#### Extracted data ####

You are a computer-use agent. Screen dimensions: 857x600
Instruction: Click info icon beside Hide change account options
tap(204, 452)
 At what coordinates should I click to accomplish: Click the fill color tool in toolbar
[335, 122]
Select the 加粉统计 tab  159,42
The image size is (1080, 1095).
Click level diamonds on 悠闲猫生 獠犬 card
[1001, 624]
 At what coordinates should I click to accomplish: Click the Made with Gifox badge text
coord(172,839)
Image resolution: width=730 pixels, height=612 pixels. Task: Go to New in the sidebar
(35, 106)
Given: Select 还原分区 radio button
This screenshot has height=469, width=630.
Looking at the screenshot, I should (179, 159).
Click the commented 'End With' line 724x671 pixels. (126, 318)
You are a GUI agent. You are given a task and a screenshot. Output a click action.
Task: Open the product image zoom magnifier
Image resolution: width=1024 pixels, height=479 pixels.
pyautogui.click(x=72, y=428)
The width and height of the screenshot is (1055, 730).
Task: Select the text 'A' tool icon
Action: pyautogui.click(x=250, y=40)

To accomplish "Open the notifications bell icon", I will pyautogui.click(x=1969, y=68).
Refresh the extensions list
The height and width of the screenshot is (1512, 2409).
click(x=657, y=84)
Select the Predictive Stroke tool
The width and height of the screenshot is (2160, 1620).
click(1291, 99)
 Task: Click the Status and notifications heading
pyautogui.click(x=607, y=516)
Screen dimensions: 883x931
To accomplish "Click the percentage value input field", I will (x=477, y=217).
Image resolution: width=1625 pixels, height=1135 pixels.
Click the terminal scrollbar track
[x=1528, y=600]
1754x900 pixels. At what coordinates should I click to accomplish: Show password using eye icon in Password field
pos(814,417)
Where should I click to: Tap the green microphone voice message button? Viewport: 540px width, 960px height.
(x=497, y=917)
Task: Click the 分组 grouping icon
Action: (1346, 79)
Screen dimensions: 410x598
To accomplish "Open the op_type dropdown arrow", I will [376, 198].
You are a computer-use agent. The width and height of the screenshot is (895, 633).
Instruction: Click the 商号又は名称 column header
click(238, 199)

####

Copy out all the items above, putting "Screen size" wherever "Screen dimensions" occurs and leaving every other word as it is.

Reply:
You are a computer-use agent. Screen size: 857x600
Instruction: Click info icon beside Hide change account options
tap(204, 452)
 At what coordinates should I click to accomplish: Click the fill color tool in toolbar
[335, 122]
Select the 加粉统计 tab  159,42
The image size is (1080, 1095).
Click level diamonds on 悠闲猫生 獠犬 card
[1001, 624]
 At what coordinates should I click to accomplish: Click the Made with Gifox badge text
coord(172,839)
Image resolution: width=730 pixels, height=612 pixels. Task: Go to New in the sidebar
(35, 106)
Given: Select 还原分区 radio button
This screenshot has height=469, width=630.
Looking at the screenshot, I should (179, 159).
Click the commented 'End With' line 724x671 pixels. (126, 318)
You are a GUI agent. You are given a task and a screenshot. Output a click action.
Task: Open the product image zoom magnifier
Image resolution: width=1024 pixels, height=479 pixels.
pyautogui.click(x=72, y=428)
The width and height of the screenshot is (1055, 730).
Task: Select the text 'A' tool icon
Action: pyautogui.click(x=250, y=40)

To accomplish "Open the notifications bell icon", I will pyautogui.click(x=1969, y=68).
Refresh the extensions list
The height and width of the screenshot is (1512, 2409).
click(x=657, y=84)
Select the Predictive Stroke tool
The width and height of the screenshot is (2160, 1620).
click(1291, 99)
 Task: Click the Status and notifications heading
pyautogui.click(x=607, y=516)
Screen size: 883x931
To accomplish "Click the percentage value input field", I will (x=477, y=217).
Image resolution: width=1625 pixels, height=1135 pixels.
Click the terminal scrollbar track
[x=1528, y=600]
1754x900 pixels. At what coordinates should I click to accomplish: Show password using eye icon in Password field
pos(814,417)
Where should I click to: Tap the green microphone voice message button? Viewport: 540px width, 960px height.
(x=497, y=917)
Task: Click the 分组 grouping icon
Action: (1346, 79)
Screen size: 410x598
To accomplish "Open the op_type dropdown arrow", I will [376, 198].
You are a computer-use agent. The width and height of the screenshot is (895, 633).
Instruction: Click the 商号又は名称 column header
click(238, 199)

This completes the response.